Personal information
- Born: 30 December 1972 (age 53) Whanganui, New Zealand
- Height: 168 cm (5 ft 6 in)

Sport
- Sport: Lawn bowls
- Club: Mt Albert BC

Achievements and titles
- Highest world ranking: 27 (June 2024)

Medal record
Men's bowls
Representing New Zealand
World Outdoor Championships
| Bronze medal – third place | 2012 Adelaide | triples |
| Bronze medal – third place | 2023 Gold Coast | fours |
World Singles Champion of Champions
| Gold medal – first place | 2007 Australia | singles |
Asia Pacific Championships
| Bronze medal – third place | 2011 Adelaide | triples |
| Silver medal – second place | 2011 Adelaide | fours |

= Tony Grantham =

New Zealand lawn bowler

Tony Grantham (born 30 December 1972) is a New Zealand international lawn and indoor bowler.

== Bowls career ==
Grantham from Whanganui, in New Zealand won the singles at the New Zealand National Bowls Championships, which qualified him to play in the 2007 World Singles Champion of Champions event. He won the gold medal in the event beating Will James of Swaziland in the final.

He won two medals at the 2011 Asia Pacific Bowls Championships in Adelaide. One year later he then won a bronze medal in the triples at the 2012 World Outdoor Bowls Championship in Adelaide.
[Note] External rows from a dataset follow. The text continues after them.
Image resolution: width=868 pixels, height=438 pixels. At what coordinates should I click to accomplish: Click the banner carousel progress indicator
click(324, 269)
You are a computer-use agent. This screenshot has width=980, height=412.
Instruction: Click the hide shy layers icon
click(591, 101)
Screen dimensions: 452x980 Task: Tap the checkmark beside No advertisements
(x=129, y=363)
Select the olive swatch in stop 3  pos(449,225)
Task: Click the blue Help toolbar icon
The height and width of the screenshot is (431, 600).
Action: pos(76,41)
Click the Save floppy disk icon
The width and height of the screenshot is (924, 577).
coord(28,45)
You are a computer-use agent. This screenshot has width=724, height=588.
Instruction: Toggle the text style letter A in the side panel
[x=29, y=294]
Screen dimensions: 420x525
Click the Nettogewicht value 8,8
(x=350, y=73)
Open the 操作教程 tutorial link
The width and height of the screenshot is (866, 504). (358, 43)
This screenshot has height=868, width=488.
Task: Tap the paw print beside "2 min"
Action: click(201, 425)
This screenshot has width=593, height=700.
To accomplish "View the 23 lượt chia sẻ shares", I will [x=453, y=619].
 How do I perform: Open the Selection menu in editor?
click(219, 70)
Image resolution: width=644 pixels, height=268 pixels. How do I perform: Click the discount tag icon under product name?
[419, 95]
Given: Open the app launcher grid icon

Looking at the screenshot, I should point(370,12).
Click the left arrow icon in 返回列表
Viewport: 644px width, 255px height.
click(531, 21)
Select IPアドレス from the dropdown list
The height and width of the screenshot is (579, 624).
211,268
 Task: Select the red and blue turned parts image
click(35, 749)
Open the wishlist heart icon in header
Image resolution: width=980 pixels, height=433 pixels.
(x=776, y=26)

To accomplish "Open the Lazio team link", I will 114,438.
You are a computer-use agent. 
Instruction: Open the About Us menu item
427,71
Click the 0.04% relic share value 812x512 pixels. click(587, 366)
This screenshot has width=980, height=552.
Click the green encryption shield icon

Grantham also competed for New Zealand at the 2014 Commonwealth Games and won further National titles; the 2013/14 pairs and 2013/14 fours title at the New Zealand National Bowls Championships, when bowling for the Birkenhead Bowls Club.

In 2022, he competed in the men's pairs and the men's fours at the 2022 Commonwealth Games.

In 2023, he won his fourth title at the National Championships, bowling for Mt Albert BC. Later in 2023, he was selected as part of the team to represent New Zealand at the 2023 World Outdoor Bowls Championship. He participated in the men's pairs and the men's fours events. In the pairs with Andrew Kelly, they reached the quarter finals before losing to eventual winner Ireland. In the fours partnering Chris Le Lievre, Lance Pascoe and Sheldon Bagrie-Howley, the team won their group before securing a bronze medal, losing to Scotland in the semi final.

In 2024, he successfully defended his pairs title with Gary Lawson at the 2024 New Zealand nationals.

== Personal life ==
His partner is fellow bowls international Leanne Chinery of Canada.